Ginsburg is quite open to the idea of herself as a feminist heroine, once referring to herself as a “flaming feminist.” But Ledbetter was the first major gender-discrimination case for which she had written a Supreme Court decision since United States v. Virginia. Decades earlier, she’d made her career on such cases. In the early and mid 1970s, before her first appointment to federal court, Ginsburg co-founded and led the Women’s Rights Project at the American Civil Liberties Union. It was with this organization that she wrote her first Supreme Court brief (for Reed v. Reed, in which a separated couple disputed the execution of their deceased son’s estate) and argued before the Court for the first time (Frontiero v. Richardson, in which a female Air Force lieutenant sought housing benefits for her husband). She occasionally took on male clients wishing to dispute laws that privileged women — the first was Moritz v. Commissioner, in which a bachelor had tried to get a tax deduction for taking care of his mother (such caretaker benefits were reserved for women). Ginsburg had a special fondness for cases involving men; her favorite client from her ACLU days, Carmon and Knizhnik report, was Stephen Wiesenfeld, a widower who in 1975 had sought Ginsburg’s help in another caretaker-benefits case.

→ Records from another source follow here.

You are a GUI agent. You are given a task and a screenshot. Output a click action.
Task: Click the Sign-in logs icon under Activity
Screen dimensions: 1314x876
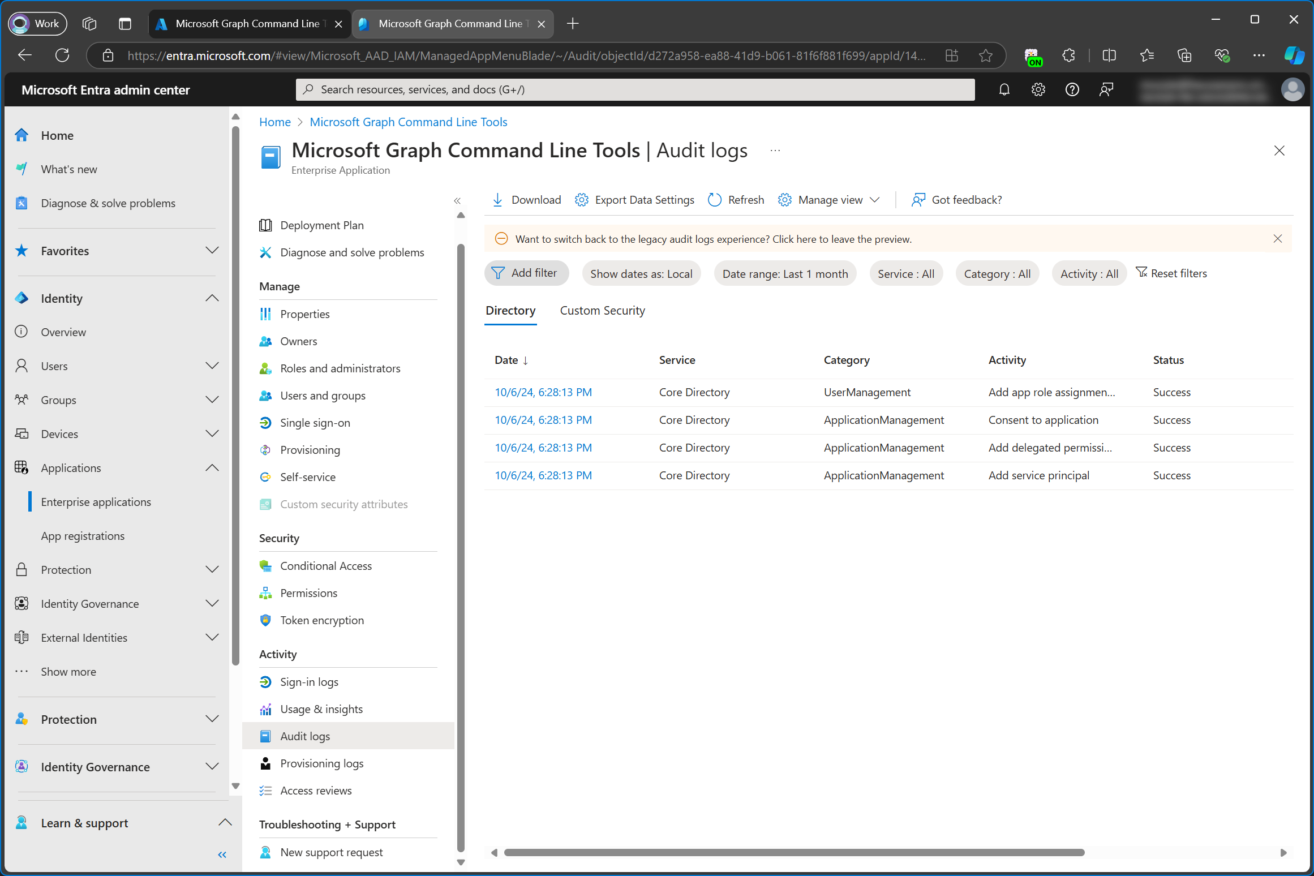pyautogui.click(x=265, y=681)
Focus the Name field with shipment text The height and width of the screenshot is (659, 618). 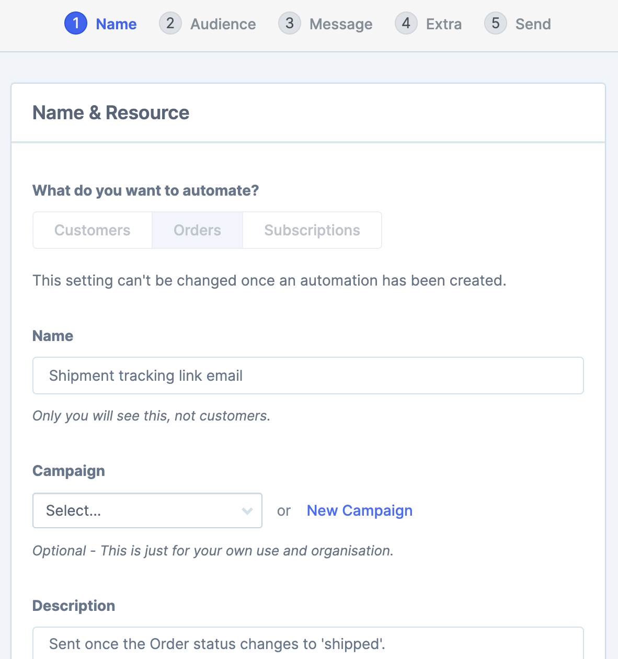point(308,376)
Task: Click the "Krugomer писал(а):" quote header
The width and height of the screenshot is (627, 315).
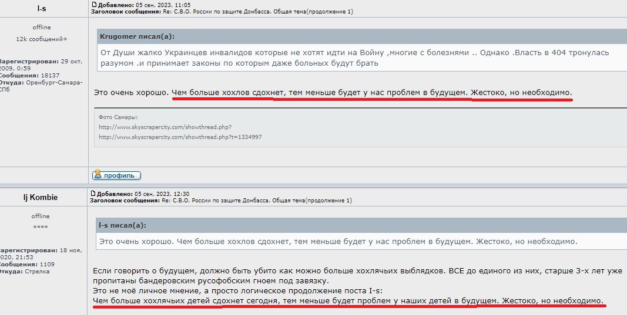Action: [138, 36]
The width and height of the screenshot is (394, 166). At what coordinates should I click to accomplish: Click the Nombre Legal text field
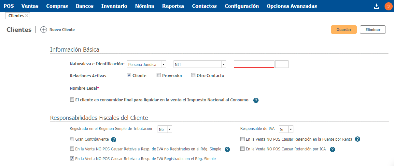[x=177, y=89]
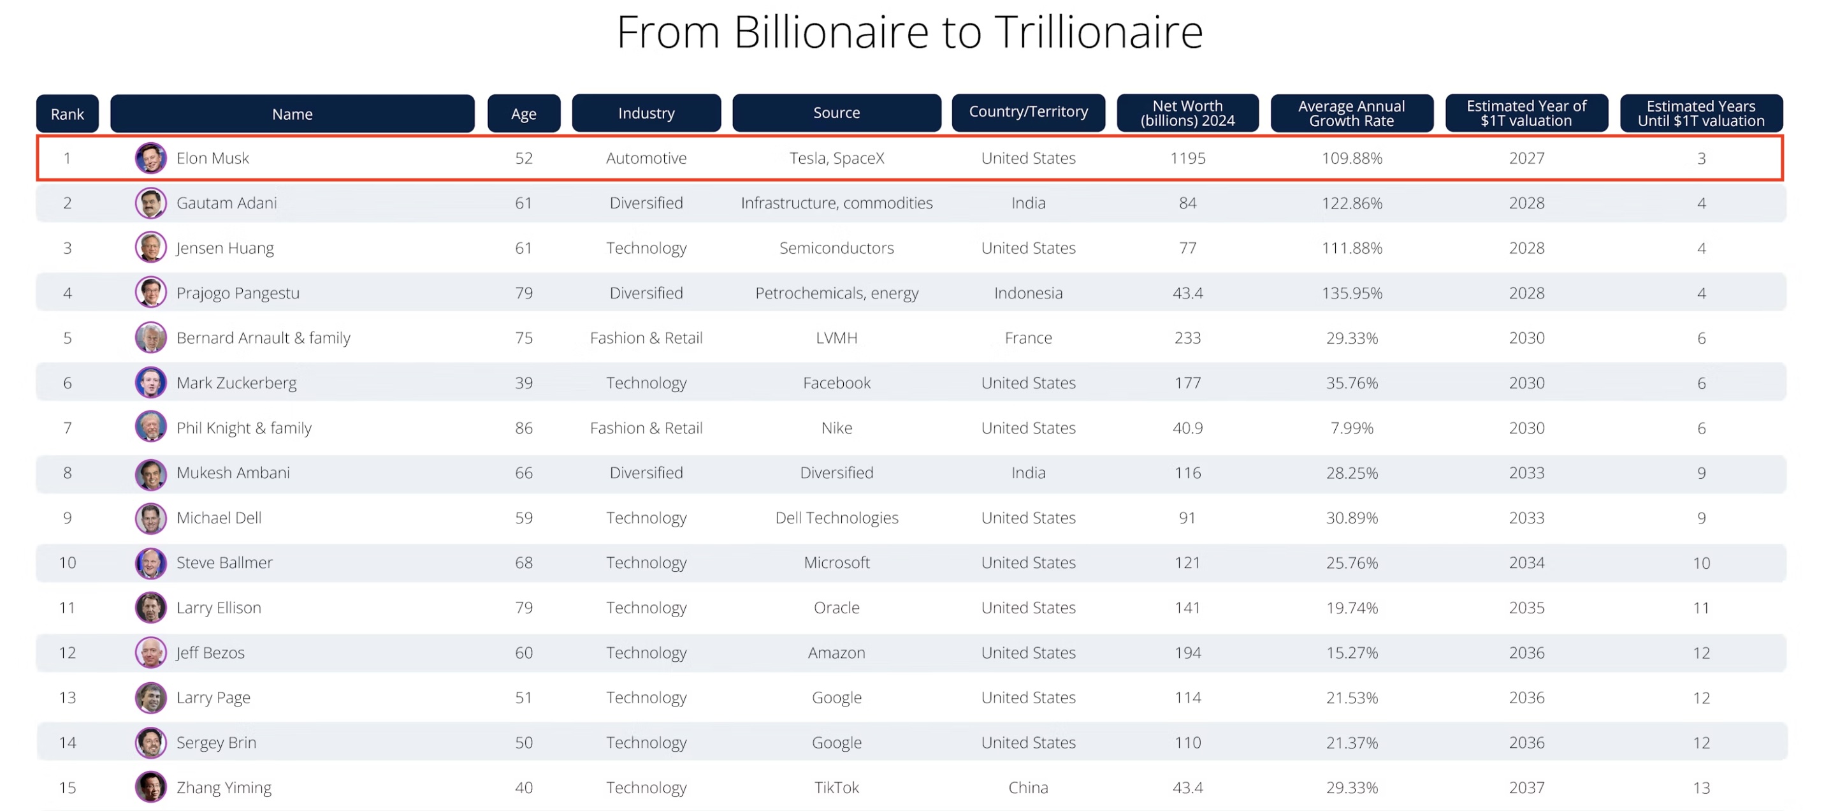1824x811 pixels.
Task: Select the Source column header
Action: click(x=837, y=113)
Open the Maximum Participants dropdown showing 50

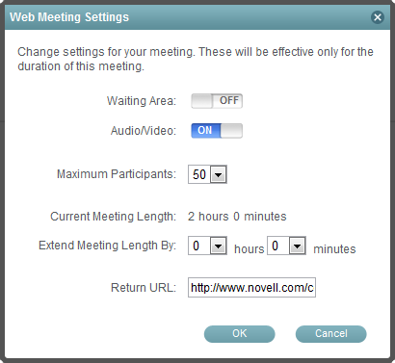pyautogui.click(x=207, y=174)
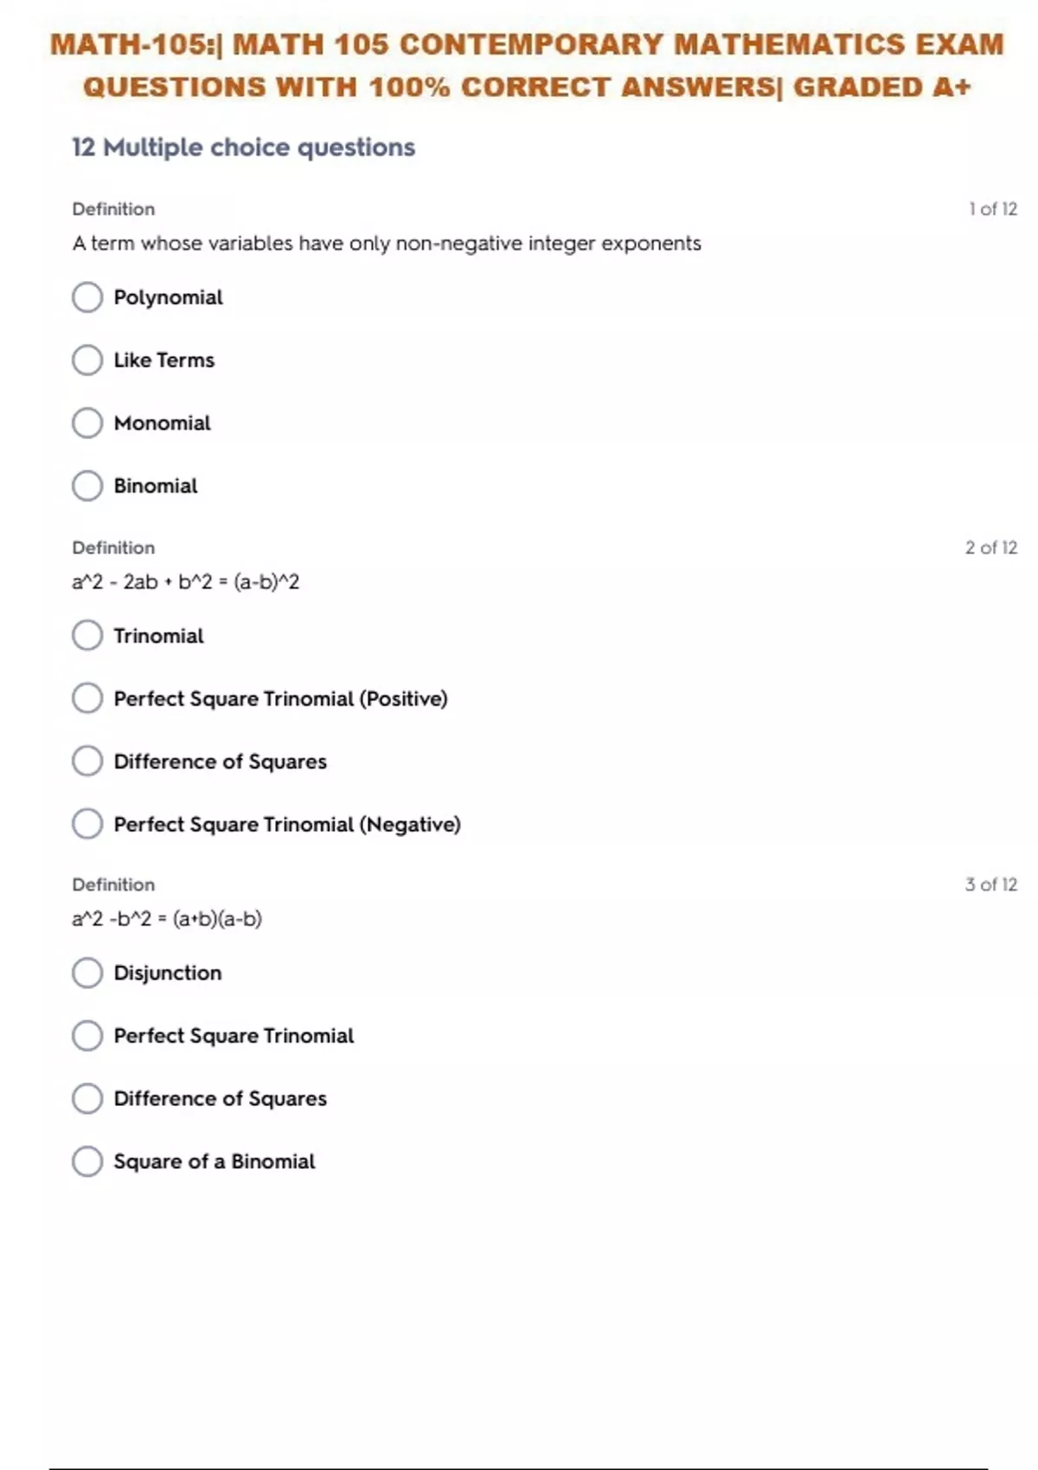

Ginsburg’s approach to gender law clashes somewhat with mainstream feminism. Most feminist legal scholars, as UC Hastings law professor Joan C. Williams put it, “consigned” her “to the dustbin of Formal Equality, as someone obsessed with treating men and women the same.” Ginsburg’s gender-discrimination cases, from Reed and Frontiero to Virginia and Ledbetter, have all been attempts to make the law gender-neutral. Her priorities cut against the idea of systemic injustice — contrary to beliefs that existing institutions are designed by and for men, and therefore need restructuring, Ginsburg simply seeks to bring women into those institutions. Before 2013, feminist scholars tended to see her as promoting a superficial, procedural form of equality rather than truly empowering women.
Legal academics and feminist scholars started reevaluating Ginsburg after Knizhnik’s blog began receiving mainstream attention. In their laudatory monographs they have de-emphasized the “formal equality” of Ginsburg’s early opinions and of Virginia, focusing instead on her dissenting opinions, including that in Shelby v. Holder, to argue that she is more radical than she appears. Dissenting opinions have always had great symbolic value, and because the senior-most liberal justice gets to choose who writes the dissent when the Court’s conservatives win a majority, that justice is often perceived as being harsh on conservatives. That is nothing new. But some scholars have found a way to make Ginsburg’s act of routine dissent sound novel and radical.
One of them is Colorado State’s Katie L. Gibson, whose in her book Ruth Bader Ginsburg’s Legacy of Dissent (2018) argues that “Justice Ginsburg’s judicial voice can productively be understood as a voice of linguistic dissent.” That Ginsburg writes dissents rather than majority opinions is not a sign of failure to build consensus or convince colleagues but rather represents a fundamental shift of the “rhetorical boundaries of jurisprudence.” Ginsburg’s rhetoric is revolutionary, even if her impact on the law itself is not. Indeed, Gibson argues, the very idea of “the law itself” betrays patriarchal conservative pretensions — to “objectivity, abstraction, and procedure” — that Ginsburg deconstructs in all of her statements. By speaking her mind and appealing to extra-judicial authorities, including Congress and “the people,” Ginsburg turns dissents that are not legally binding into a subversive new way to do law.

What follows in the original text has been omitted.